# Source excerpt:
▬▬▬▬▬▬
If you have a master’s degree or above, and you are going to be carrying out research or teaching at university level, then you are eligible for temporary ‘scientific activity’ residence permit (carte de séjour temporaire ‘mention scientifique’). This is valid for one year but can be renewed yearly for up to four years.
You need to provide evidence of your status and duration of the research work, and also have a ‘hosting agreement’ (convention d’accueil) from a recognised scientific organisation or university. Your spouse and family are entitled to a residence permit marked vie privée et familiale (private and family life) but do fall within the requirements of the CAI (see Expatica's guide on moving to France to join a relative or partner).
Seasonal workers permit
If you are employed with a seasonal contract lasting more than three months, then you are eligible for a residence permit valid for three years, which is renewable for further three-year periods. It allows you to work in seasonal employment for a maximum of 6 months out of every 12. You are only allowed to stay in France for six months each year, with your normal residence outside of France, although you are allowed to have several contracts in succession, provided that you do not exceed six months out of one year in total. Your family are not allowed to join you.
If you’re between 17 and 30 and want to work as an au pair with a French host family, your host family need to organise an au pair contract (accord de placement) and get it approved by the DIRECCTE. You also have to have a letter of admission to a language school specifying when you’ll be attending (10 hours/week minimum) before you can get your visa.
▬▬▬▬▬▬
# Record extracts:
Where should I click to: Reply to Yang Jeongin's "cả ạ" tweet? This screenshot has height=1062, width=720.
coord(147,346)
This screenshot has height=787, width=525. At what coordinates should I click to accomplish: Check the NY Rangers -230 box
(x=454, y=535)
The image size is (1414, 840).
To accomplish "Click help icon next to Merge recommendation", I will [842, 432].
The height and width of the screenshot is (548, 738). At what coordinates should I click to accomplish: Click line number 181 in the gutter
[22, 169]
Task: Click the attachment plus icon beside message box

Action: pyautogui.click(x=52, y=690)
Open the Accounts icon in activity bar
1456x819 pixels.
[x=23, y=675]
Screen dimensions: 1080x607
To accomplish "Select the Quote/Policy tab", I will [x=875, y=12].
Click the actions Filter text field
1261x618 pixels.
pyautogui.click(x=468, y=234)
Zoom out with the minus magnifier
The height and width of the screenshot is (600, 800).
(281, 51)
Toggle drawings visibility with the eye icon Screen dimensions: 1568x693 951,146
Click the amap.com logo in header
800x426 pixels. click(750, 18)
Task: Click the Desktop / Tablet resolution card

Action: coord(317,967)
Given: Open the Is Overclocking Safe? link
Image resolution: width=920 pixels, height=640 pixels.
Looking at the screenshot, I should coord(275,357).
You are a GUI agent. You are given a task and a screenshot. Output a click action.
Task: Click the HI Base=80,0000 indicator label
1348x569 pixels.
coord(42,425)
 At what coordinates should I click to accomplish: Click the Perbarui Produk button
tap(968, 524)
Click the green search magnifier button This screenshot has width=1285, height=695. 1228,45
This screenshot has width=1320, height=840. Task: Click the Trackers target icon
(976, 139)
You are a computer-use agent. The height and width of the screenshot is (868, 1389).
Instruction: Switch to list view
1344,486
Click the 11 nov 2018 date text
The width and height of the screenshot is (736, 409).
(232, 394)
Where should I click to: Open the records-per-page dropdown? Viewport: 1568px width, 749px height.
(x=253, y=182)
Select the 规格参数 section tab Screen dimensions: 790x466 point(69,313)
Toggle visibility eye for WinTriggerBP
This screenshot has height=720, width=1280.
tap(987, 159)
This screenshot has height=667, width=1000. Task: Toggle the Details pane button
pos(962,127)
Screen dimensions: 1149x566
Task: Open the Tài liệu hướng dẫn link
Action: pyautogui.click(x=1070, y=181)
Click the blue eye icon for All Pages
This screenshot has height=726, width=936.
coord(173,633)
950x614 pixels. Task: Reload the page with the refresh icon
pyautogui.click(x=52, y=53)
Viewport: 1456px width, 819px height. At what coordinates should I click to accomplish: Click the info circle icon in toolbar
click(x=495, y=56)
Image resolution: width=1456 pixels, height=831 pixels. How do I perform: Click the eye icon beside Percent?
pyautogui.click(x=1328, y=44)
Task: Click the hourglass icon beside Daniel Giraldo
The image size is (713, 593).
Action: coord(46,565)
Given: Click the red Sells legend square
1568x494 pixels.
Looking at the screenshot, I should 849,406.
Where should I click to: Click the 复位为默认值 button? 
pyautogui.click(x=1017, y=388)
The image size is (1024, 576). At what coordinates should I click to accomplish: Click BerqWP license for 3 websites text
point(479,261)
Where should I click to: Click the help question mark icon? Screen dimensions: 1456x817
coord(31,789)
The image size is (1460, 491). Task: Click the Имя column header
▬▬▬▬▬▬
# Challenges:
a. Could you print the records exactly, everything from the line containing "Click the amap.com logo in header" down to the line containing "click(x=495, y=56)", with both of those lines included?
b. Can you carry on the passage about French residence permits from its last sentence?

# Answers in order:
a.
Click the amap.com logo in header
800x426 pixels. click(750, 18)
Task: Click the Desktop / Tablet resolution card

Action: coord(317,967)
Given: Open the Is Overclocking Safe? link
Image resolution: width=920 pixels, height=640 pixels.
Looking at the screenshot, I should coord(275,357).
You are a GUI agent. You are given a task and a screenshot. Output a click action.
Task: Click the HI Base=80,0000 indicator label
1348x569 pixels.
coord(42,425)
 At what coordinates should I click to accomplish: Click the Perbarui Produk button
tap(968, 524)
Click the green search magnifier button This screenshot has width=1285, height=695. 1228,45
This screenshot has width=1320, height=840. Task: Click the Trackers target icon
(976, 139)
You are a computer-use agent. The height and width of the screenshot is (868, 1389).
Instruction: Switch to list view
1344,486
Click the 11 nov 2018 date text
The width and height of the screenshot is (736, 409).
(232, 394)
Where should I click to: Open the records-per-page dropdown? Viewport: 1568px width, 749px height.
(x=253, y=182)
Select the 规格参数 section tab Screen dimensions: 790x466 point(69,313)
Toggle visibility eye for WinTriggerBP
This screenshot has height=720, width=1280.
tap(987, 159)
This screenshot has height=667, width=1000. Task: Toggle the Details pane button
pos(962,127)
Screen dimensions: 1149x566
Task: Open the Tài liệu hướng dẫn link
Action: pyautogui.click(x=1070, y=181)
Click the blue eye icon for All Pages
This screenshot has height=726, width=936.
coord(173,633)
950x614 pixels. Task: Reload the page with the refresh icon
pyautogui.click(x=52, y=53)
Viewport: 1456px width, 819px height. At what coordinates should I click to accomplish: Click the info circle icon in toolbar
click(x=495, y=56)

b.
Finding work in France
Croatian nationals don’t need a visa to come to France but do need prior work authorisation, and a residence permit indicating ‘EC – all professional activities’. After five years legal residence in France, they no longer need to request a work permit and the residence card will state ‘EU – permanent residence – all professional activity’. If you are Croatian and have a Master’s degree (or equivalent) then you are exempt from needing a work permit.
For more information:
- DIRECCTE – this is the French language website for the French Labour Ministry Directions régionales des entreprises, de la concurrence, de la consommation, du travail et de l'emploi. Go the main website and you can be redirected to the French region you need.
- OFII -– this is the English language version of the website for the L'office Francais de l'immigration et de l'intégration, the French agency in charge of migration. There are offices all over France; look on the website for contact details of your nearest one.
- France Diplomatie – this webpage is the English version of the website for the French Ministry of Foreign Affairs, for more information on visas and migration to France.
- Service-Public – this website is for the French government's public services (in French). To find the contact details of your local mairie (town hall) see here, and for other local departments and public services, see here.
Note: the information in this article is for general information only and you should always seek advice from the French consulate if you have any queries about your particular circumstances.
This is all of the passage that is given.